Unsupervised Machine-Learning Pipeline for Data-Driven Defect Detection and Characterisation: Application to Displacement Cascades
Samuel Del Fré, Andrée de Backer, Christophe Domain, Ludovic Thuinet, Charlotte S. Becquart
TL;DR
This work tackles the challenge of characterizing primary radiation damage from displacement cascades by introducing a fully unsupervised pipeline that maps defect morphologies directly from molecular dynamics data. By encoding local atomic environments with SOAP descriptors, detecting anomalies with autoencoders, and organizing the anomalous data with UMAP followed by HDBSCAN clustering, the method identifies coherent defect motifs without labeled data across Ni, FeNiCr, and Zr. The approach achieves tight, physically meaningful groupings, enables calibration between defect content and outlier counts (R^2>0.89), and shows strong overlap yet complementary coverage with conventional detectors like DXA and CS, while offering template-free insights beyond PTM. The framework provides a scalable, interpretable tool for mapping irradiation-induced defects and can be extended to larger cascade datasets, other materials, and different recoil energies, facilitating data-driven materials design for radiation environments.
Abstract
Neutron irradiation produces, within a few picoseconds, displacement cascades that are sequences of atomic collisions generating point and extended defects which subsequently affects the long-term evolution of materials.

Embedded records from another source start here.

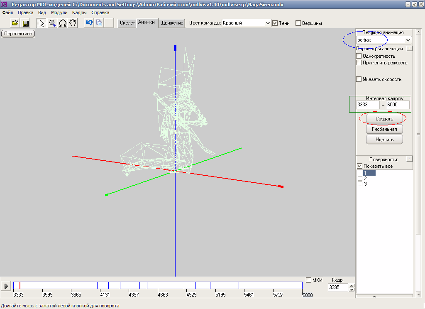Click the blue undo arrow icon
The height and width of the screenshot is (309, 425).
(89, 23)
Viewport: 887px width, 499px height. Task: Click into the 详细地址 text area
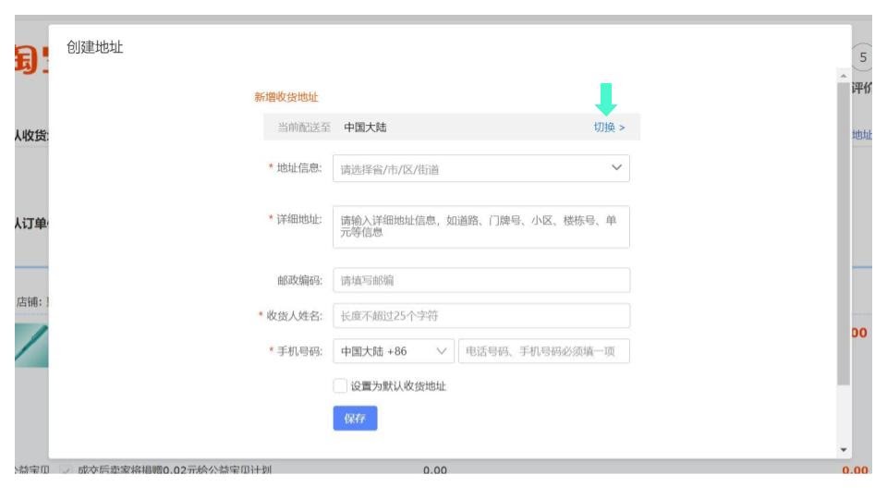(x=480, y=226)
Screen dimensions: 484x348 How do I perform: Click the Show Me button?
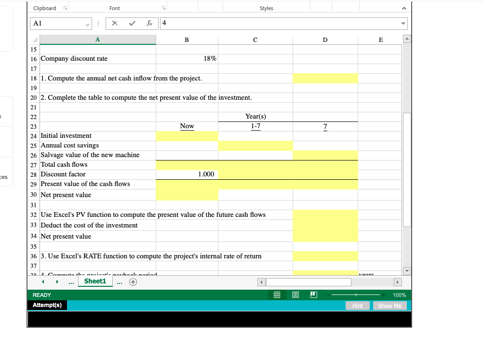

The diversity of these defects, characterized morphologically and statistically, defines what is called the "primary damage". In this work, we present a fully unsupervised machine learning (ML) workflow that detects and classifies these defects directly from molecular dynamics data. Local environments are encoded by the Smooth Overlap of Atomic Positions (SOAP) vector, anomalous atoms are isolated with autoencoder neural networks (AE), embedded with Uniform Manifold Approximation and Projection (UMAP) and clustered using Hierarchical Density-Based Spatial Clustering of Applications with Noise (HDBSCAN). Applied to 80 keV displacement cascades in Ni, Fe$_7$0Ni$_{10}$Cr$_{20}$, and Zr, the AE successfully identify the small fraction of outlier atoms that participate in defect formation. HDBSCAN then partitions the UMAP latent space of AE-flagged SOAP descriptors into well defined groups representing vacancy- and interstitial-dominated regions and, within each, separates small from large aggregates, assigning 99.7 % of outliers to compact physical motifs. A signed cluster-identification score confirms this separation, and cluster size scales with net defect counts (R2 > 0.89). Statistical cross analyses between the ML outlier map and several conventional detectors (centrosymmetry, dislocation extraction, etc.) reveal strong overlap and complementary coverage, all achieved without template or threshold tuning. This ML workflow thus provides an efficient tool for the quantitative mapping of structural anomalies in materials, particularly those arising from irradiation damage in displacement cascades.